----- Exercise data -----

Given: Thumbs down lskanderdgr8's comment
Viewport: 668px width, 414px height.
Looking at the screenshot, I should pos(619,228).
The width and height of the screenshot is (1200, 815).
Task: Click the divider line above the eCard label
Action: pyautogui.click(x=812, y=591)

-----

→ Action item:
Copy the data. Make sure every line matches exactly.

→ Solution to this problem:
Given: Thumbs down lskanderdgr8's comment
Viewport: 668px width, 414px height.
Looking at the screenshot, I should pos(619,228).
The width and height of the screenshot is (1200, 815).
Task: Click the divider line above the eCard label
Action: pyautogui.click(x=812, y=591)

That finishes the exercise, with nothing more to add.